Copy out the text of the forum thread about large PDF exports, from "6 Replies Latest" through "MB to 4 MB.", inclusive.

+++ SOURCE TEXT

6 Replies Latest reply on Mar 10, 2017 12:07 PM by Scott Baugh

    LARGE PDF files when exported from SW

    Scott Baugh

      We have an assembly that consists of more than 4000 parts. When its put into a drawing and exported out on a few sheets (2-6) which is a building layout for a customer the file size is huge. Average size is around 14 MB. That size of file is not easily emailed. I wonder if there is some sort of bug that is boosting the file size. The reason I am thinking this is because I found a way to reduce the file size. To do that I opened the PDF in adobe, then I did a File\Print as PDF and the file was reduced from 14 MB to 4 MB.


      Yes I found a workaround, but why is SW exporting such huge PDF file sizes?? I don't recall this problem in the past. Anyone else seen this or know of an SPR?



      Scott Baugh

        • Re: LARGE PDF files when exported from SW
          Jose Lalic


          Have you tried lowering the quality of your export? Capture.JPG



            • Re: LARGE PDF files when exported from SW
              Scott Baugh

              Thanks for the reply!


              I did some tests with the options before I found the workaround solution. The original file was set to 200 DPI. So I changed it to 600 DPI for a test size and it was larger. So I moved it down to 96 and though it did reduce it some it still wasn't enough. So I then removed all options and just left "export PDF in color" and 14 MB was still the final size. I also tried removing tangent edges, and turned the drawing image quality all the way down, removed high quality views and unfortunately there was no change in size.

++++++
+++ INPUT DATA

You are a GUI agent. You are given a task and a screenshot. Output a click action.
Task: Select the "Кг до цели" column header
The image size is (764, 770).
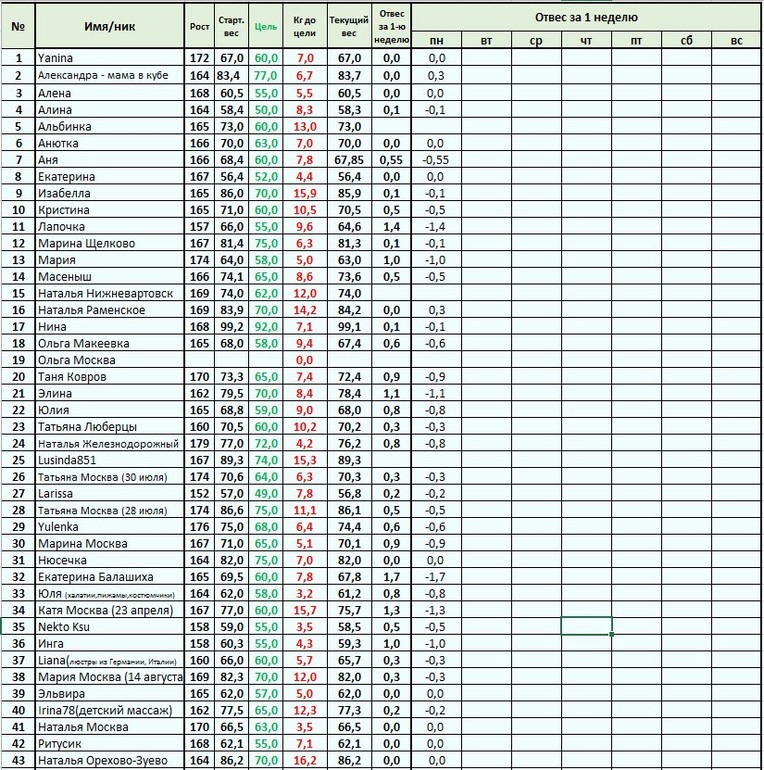coord(305,27)
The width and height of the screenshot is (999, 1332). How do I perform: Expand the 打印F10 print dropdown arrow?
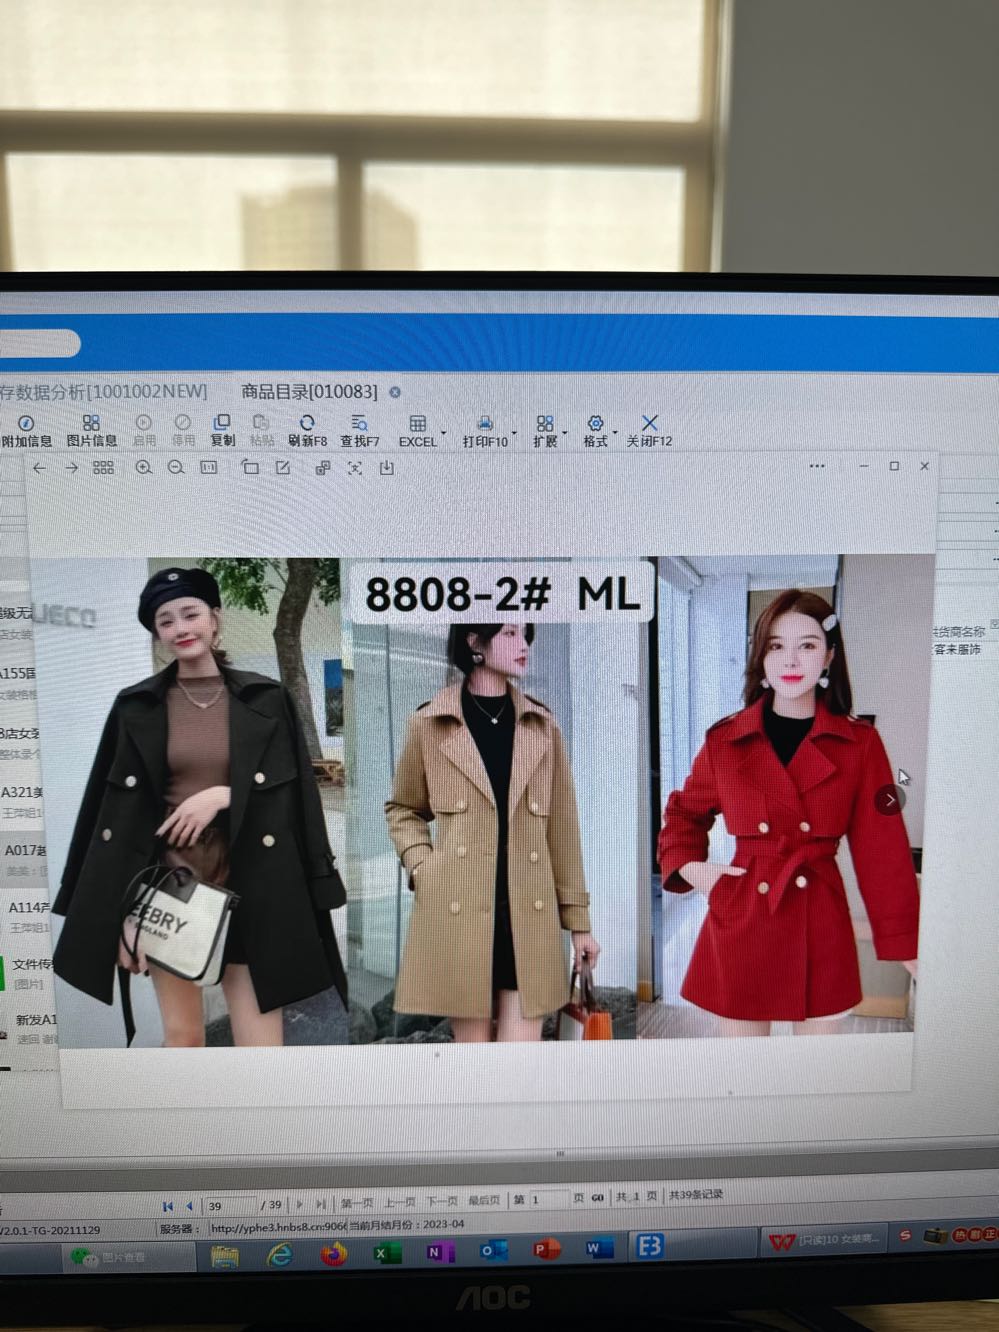click(514, 434)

++++++

→ RESPONSE TO THE TASK:
6 Replies Latest reply on Mar 10, 2017 12:07 PM by Scott Baugh

    LARGE PDF files when exported from SW

    Scott Baugh

      We have an assembly that consists of more than 4000 parts. When its put into a drawing and exported out on a few sheets (2-6) which is a building layout for a customer the file size is huge. Average size is around 14 MB. That size of file is not easily emailed. I wonder if there is some sort of bug that is boosting the file size. The reason I am thinking this is because I found a way to reduce the file size. To do that I opened the PDF in adobe, then I did a File\Print as PDF and the file was reduced from 14 MB to 4 MB.